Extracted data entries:
........

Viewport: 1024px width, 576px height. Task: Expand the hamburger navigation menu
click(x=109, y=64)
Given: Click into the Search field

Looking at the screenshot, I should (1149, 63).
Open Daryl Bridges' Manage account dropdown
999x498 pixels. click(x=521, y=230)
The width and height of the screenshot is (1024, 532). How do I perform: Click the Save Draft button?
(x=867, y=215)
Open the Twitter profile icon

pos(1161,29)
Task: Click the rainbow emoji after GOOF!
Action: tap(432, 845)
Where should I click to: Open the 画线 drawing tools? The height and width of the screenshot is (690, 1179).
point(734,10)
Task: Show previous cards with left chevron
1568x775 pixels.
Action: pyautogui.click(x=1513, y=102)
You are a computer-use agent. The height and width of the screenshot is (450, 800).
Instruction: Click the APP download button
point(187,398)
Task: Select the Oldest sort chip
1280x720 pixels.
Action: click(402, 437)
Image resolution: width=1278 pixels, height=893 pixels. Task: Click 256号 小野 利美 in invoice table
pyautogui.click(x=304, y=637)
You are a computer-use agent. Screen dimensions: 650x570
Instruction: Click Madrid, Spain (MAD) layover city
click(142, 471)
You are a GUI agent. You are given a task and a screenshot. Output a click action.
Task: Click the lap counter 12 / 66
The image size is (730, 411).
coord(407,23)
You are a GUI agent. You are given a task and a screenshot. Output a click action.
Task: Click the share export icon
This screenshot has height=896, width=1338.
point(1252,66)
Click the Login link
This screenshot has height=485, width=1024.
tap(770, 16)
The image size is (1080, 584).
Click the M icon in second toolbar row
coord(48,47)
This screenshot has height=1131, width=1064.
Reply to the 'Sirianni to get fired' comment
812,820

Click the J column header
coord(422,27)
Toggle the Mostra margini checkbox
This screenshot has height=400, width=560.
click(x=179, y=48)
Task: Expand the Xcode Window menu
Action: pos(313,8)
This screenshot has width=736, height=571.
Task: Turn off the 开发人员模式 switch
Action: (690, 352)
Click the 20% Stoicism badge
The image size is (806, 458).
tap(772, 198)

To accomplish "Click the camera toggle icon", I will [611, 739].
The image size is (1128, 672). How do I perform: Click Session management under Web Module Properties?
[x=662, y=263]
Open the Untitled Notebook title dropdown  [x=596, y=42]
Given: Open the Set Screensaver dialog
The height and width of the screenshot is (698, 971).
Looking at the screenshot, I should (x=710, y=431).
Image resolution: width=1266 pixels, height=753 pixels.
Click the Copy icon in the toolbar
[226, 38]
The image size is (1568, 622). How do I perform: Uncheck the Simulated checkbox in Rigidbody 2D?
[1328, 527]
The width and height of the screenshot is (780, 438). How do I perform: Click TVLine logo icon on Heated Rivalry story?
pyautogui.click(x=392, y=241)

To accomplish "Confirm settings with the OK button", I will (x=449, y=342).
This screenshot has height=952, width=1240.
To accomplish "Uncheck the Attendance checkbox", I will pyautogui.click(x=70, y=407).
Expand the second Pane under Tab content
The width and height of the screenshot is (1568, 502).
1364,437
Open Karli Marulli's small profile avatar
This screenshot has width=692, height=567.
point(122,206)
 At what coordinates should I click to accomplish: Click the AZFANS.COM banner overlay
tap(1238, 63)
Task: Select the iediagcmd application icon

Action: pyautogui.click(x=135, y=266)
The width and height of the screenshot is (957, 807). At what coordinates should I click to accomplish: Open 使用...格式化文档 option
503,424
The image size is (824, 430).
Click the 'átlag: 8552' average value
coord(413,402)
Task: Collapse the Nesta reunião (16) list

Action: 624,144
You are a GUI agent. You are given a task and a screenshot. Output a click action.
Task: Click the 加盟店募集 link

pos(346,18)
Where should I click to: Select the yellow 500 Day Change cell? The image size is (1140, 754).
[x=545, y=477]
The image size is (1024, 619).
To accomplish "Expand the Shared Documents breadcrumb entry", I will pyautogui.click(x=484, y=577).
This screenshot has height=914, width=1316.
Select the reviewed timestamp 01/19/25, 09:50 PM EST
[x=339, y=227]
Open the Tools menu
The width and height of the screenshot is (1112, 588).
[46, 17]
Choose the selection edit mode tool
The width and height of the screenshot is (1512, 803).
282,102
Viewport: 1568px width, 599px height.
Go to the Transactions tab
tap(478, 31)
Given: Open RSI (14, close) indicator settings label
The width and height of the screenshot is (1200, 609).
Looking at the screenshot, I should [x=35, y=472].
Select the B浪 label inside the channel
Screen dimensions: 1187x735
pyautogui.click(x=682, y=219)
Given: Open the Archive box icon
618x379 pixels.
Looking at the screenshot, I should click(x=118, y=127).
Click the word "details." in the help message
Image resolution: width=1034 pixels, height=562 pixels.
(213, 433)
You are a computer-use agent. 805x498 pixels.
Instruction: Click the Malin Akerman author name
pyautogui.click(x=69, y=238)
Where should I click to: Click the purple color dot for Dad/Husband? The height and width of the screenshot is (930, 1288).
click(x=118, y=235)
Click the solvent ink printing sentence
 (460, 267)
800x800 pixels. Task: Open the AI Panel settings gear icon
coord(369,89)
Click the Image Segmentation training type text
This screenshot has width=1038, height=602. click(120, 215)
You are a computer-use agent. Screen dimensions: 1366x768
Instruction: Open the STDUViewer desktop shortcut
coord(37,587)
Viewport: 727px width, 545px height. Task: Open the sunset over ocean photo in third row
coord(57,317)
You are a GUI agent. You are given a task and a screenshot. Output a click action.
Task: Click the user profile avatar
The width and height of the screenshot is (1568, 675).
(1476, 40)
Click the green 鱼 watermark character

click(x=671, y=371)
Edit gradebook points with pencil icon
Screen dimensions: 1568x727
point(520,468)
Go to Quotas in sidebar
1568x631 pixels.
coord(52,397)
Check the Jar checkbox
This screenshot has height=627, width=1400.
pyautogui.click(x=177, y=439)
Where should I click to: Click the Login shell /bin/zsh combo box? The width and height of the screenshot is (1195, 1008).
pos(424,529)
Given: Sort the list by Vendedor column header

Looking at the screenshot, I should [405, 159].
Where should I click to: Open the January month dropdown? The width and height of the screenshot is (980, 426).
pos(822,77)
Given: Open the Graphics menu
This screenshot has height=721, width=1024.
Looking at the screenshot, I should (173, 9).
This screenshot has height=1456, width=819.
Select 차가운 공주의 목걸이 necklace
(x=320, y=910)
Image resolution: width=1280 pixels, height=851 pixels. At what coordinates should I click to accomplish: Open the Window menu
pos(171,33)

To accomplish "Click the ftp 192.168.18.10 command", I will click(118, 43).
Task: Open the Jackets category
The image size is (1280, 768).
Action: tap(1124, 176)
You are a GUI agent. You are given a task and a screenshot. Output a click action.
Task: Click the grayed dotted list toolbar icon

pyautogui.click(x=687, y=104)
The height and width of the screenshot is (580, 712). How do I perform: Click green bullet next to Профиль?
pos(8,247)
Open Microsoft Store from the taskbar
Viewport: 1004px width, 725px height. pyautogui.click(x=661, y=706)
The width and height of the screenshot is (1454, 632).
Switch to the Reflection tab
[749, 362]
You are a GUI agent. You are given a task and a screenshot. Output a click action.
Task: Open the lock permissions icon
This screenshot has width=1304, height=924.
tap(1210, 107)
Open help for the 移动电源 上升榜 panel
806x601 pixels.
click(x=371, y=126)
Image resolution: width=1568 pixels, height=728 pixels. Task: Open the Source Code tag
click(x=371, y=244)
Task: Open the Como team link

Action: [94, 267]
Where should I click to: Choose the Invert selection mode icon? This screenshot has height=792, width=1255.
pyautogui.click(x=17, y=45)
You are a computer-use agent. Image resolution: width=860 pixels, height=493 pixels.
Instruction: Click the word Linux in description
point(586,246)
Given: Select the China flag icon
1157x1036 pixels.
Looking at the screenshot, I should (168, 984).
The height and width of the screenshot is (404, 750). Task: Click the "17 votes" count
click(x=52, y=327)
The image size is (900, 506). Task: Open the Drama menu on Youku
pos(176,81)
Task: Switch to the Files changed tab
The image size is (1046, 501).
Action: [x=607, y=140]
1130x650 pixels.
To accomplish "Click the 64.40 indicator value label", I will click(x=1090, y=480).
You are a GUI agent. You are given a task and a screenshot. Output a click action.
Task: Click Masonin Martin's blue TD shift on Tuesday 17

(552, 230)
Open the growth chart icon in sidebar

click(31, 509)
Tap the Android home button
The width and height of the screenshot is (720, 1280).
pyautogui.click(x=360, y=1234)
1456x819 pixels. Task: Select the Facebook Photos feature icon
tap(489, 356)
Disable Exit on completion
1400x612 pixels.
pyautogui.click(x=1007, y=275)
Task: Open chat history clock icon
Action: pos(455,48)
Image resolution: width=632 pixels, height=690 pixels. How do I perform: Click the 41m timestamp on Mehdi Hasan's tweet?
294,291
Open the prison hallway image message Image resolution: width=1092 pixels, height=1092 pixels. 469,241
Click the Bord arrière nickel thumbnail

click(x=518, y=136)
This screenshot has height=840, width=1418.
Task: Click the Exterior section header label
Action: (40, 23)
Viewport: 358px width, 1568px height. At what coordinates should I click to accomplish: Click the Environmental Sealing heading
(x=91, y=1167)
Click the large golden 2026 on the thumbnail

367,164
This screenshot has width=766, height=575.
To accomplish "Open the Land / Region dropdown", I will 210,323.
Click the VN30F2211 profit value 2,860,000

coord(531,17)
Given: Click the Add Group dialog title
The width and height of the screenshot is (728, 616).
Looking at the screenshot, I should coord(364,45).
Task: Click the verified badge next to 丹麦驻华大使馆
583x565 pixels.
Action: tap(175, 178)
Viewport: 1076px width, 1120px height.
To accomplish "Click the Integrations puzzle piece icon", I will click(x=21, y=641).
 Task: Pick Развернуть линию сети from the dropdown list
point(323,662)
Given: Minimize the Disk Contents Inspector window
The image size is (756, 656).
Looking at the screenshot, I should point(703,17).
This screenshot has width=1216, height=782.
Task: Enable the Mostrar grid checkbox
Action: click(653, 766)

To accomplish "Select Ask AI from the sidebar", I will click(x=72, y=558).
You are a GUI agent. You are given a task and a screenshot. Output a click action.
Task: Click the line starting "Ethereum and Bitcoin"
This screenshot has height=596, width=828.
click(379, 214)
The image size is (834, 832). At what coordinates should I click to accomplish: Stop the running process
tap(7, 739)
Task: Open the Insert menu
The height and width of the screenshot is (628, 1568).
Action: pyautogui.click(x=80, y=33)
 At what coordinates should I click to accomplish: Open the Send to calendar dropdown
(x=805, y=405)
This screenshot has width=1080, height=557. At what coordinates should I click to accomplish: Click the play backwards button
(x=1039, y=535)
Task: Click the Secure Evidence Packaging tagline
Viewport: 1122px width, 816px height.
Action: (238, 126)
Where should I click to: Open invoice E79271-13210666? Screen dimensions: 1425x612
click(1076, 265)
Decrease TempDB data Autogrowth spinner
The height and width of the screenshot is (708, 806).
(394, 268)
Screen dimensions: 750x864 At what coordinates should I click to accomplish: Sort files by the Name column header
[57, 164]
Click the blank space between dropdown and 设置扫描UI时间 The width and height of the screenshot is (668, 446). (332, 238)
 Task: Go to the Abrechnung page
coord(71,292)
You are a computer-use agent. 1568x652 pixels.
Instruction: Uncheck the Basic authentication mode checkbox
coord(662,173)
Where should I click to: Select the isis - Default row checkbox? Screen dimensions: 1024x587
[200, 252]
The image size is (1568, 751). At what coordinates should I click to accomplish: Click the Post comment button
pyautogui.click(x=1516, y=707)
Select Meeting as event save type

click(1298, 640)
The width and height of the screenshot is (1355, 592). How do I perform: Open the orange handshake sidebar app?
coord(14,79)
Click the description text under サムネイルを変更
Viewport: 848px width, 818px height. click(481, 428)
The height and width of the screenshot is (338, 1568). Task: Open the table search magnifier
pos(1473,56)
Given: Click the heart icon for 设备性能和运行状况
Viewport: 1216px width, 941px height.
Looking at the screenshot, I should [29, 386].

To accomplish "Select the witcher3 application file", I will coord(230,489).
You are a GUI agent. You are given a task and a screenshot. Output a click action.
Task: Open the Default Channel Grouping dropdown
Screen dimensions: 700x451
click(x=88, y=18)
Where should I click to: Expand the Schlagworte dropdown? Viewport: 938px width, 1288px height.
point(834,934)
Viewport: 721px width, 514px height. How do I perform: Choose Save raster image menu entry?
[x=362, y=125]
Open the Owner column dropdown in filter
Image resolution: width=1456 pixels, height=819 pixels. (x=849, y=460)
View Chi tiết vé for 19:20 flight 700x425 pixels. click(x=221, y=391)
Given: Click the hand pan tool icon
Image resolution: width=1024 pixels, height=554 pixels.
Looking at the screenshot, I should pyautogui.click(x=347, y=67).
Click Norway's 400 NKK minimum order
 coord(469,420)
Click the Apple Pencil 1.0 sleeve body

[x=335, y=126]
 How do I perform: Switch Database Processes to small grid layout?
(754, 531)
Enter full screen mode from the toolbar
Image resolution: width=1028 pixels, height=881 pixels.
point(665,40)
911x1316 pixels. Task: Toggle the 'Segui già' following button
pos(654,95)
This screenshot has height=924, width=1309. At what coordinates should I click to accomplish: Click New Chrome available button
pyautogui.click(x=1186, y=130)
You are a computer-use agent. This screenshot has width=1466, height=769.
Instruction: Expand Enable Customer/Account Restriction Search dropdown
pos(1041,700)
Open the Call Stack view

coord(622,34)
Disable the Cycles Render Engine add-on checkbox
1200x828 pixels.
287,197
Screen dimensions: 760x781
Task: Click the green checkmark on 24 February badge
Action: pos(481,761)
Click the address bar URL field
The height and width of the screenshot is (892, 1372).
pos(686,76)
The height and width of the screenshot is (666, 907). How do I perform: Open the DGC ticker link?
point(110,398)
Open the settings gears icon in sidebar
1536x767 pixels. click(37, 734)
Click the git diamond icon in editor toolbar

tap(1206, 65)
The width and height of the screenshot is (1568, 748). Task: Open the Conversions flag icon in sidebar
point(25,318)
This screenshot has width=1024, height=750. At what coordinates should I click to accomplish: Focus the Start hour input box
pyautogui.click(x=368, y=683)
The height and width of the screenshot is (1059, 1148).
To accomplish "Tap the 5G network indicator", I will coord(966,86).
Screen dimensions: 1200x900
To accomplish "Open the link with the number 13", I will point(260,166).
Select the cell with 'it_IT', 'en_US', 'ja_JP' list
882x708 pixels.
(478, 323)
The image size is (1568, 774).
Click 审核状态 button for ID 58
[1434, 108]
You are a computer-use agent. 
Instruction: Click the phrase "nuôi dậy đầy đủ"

........

In the entries, how many lines include the string "message"? Only the number should be given.

2